→ **Task**: Each line of the entries that mentions the string "plus" needs to be reported.

#### Records provided ####

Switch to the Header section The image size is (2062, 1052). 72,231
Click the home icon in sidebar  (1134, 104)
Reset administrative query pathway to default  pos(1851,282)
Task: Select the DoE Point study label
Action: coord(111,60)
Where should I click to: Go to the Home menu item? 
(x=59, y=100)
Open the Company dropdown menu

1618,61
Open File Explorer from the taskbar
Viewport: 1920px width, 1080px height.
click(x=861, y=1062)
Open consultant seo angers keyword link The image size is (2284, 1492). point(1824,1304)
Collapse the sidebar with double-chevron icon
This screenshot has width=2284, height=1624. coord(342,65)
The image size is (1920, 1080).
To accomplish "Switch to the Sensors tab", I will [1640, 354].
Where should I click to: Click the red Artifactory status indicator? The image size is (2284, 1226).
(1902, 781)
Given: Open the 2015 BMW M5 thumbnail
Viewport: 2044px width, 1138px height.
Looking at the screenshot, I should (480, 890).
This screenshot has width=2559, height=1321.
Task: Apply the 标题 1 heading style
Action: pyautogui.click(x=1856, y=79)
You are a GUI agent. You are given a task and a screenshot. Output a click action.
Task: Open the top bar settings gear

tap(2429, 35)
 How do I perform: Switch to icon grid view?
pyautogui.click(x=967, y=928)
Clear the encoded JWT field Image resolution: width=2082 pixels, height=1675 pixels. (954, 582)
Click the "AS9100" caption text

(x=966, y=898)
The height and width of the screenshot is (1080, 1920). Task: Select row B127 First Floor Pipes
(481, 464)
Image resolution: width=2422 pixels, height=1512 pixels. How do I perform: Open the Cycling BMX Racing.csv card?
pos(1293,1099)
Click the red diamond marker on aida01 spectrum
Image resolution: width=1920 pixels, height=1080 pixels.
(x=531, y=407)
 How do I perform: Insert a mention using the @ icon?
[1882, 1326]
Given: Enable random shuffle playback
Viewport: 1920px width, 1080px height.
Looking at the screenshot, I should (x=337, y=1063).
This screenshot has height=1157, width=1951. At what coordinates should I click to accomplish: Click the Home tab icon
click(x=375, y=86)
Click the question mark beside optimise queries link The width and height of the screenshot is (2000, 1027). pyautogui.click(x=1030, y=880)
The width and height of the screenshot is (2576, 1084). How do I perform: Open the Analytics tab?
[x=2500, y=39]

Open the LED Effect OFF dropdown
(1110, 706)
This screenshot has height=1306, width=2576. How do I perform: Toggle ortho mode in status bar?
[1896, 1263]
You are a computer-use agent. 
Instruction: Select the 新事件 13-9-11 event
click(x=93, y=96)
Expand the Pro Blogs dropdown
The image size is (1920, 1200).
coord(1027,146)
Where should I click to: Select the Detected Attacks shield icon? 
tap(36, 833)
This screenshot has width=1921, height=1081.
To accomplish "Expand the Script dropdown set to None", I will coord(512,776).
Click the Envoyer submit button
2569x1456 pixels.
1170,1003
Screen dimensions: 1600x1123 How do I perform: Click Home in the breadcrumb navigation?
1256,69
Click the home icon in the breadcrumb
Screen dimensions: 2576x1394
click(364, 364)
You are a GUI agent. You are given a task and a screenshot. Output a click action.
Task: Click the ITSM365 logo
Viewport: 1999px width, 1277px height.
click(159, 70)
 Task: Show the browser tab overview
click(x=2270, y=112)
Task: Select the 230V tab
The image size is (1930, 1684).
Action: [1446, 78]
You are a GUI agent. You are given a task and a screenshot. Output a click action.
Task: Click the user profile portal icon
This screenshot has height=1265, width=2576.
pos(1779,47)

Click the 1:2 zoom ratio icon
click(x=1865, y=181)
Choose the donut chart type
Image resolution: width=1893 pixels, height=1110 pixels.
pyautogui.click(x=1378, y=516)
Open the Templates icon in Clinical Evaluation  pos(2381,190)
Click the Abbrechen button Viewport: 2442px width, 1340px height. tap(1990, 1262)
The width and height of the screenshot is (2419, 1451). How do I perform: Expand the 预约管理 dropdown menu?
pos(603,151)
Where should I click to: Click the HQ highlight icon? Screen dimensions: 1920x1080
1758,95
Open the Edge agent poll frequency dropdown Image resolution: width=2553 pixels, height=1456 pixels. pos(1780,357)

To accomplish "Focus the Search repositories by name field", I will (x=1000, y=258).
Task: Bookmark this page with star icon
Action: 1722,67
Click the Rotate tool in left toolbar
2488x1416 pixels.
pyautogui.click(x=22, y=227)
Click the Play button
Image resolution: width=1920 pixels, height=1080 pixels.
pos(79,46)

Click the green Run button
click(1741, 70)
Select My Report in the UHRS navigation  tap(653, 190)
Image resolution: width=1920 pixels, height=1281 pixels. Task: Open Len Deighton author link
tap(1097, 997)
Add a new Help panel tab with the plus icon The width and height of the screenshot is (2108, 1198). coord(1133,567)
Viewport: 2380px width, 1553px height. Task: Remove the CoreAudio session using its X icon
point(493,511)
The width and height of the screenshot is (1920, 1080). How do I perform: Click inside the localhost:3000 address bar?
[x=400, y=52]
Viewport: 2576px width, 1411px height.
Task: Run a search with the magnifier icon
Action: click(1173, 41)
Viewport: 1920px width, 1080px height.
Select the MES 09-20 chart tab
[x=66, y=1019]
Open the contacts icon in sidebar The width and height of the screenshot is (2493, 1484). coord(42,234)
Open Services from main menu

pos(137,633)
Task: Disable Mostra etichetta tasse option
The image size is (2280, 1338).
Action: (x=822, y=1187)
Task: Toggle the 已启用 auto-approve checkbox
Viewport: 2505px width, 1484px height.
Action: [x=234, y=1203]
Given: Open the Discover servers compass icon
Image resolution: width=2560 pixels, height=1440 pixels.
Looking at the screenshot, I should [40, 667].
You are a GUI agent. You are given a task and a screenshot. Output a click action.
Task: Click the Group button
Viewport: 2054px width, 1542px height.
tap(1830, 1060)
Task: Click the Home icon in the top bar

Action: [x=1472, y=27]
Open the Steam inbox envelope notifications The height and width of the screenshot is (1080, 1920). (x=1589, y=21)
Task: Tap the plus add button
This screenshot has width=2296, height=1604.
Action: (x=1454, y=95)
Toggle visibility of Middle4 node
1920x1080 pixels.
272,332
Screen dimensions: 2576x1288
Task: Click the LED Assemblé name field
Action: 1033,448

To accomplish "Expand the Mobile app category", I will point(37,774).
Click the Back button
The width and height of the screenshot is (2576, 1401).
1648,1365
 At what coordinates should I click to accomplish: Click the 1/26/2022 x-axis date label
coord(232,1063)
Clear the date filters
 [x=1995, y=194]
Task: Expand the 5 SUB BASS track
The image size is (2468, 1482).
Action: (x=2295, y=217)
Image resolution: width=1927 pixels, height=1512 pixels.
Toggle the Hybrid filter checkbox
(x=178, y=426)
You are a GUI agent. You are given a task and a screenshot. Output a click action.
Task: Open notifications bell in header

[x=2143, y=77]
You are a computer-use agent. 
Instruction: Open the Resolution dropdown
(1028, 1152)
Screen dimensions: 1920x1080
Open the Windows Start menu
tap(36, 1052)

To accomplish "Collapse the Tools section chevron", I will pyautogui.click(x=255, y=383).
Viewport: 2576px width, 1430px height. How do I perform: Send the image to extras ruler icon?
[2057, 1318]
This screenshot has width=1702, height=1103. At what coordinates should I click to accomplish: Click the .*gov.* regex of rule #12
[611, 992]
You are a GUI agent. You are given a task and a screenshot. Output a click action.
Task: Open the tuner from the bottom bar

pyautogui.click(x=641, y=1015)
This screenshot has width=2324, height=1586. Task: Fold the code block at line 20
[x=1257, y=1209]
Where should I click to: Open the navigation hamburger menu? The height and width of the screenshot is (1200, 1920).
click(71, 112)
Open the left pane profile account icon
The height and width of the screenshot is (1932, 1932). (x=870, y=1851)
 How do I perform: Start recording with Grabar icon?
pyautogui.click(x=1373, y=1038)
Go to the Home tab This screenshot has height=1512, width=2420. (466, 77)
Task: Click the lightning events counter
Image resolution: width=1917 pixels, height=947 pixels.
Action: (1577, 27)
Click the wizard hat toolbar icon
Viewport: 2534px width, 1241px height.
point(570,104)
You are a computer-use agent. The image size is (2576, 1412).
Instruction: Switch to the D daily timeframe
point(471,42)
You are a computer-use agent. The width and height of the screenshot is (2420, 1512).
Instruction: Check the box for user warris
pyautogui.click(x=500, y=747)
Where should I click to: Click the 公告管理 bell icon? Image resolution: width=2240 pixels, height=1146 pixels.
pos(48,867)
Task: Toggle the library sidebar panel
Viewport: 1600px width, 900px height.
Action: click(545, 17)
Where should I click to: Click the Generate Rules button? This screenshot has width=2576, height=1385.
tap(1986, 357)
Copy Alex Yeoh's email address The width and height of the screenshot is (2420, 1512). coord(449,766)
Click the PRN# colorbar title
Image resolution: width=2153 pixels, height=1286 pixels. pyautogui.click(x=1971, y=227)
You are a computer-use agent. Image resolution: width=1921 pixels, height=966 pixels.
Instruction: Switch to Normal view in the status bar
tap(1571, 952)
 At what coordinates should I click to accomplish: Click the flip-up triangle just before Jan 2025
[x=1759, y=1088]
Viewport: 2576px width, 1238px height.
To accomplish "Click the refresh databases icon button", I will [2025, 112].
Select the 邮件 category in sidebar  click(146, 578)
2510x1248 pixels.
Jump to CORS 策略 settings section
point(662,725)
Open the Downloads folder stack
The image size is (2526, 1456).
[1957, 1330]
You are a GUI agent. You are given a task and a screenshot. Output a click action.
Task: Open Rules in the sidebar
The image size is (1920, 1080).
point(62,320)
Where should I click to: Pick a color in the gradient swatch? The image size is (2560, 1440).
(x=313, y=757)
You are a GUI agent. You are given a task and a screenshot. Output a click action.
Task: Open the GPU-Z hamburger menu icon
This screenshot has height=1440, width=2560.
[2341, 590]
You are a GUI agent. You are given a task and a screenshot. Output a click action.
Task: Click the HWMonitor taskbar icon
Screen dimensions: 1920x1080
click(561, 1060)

####

→ **Task response**:
Add a new Help panel tab with the plus icon The width and height of the screenshot is (2108, 1198). coord(1133,567)
Task: Tap the plus add button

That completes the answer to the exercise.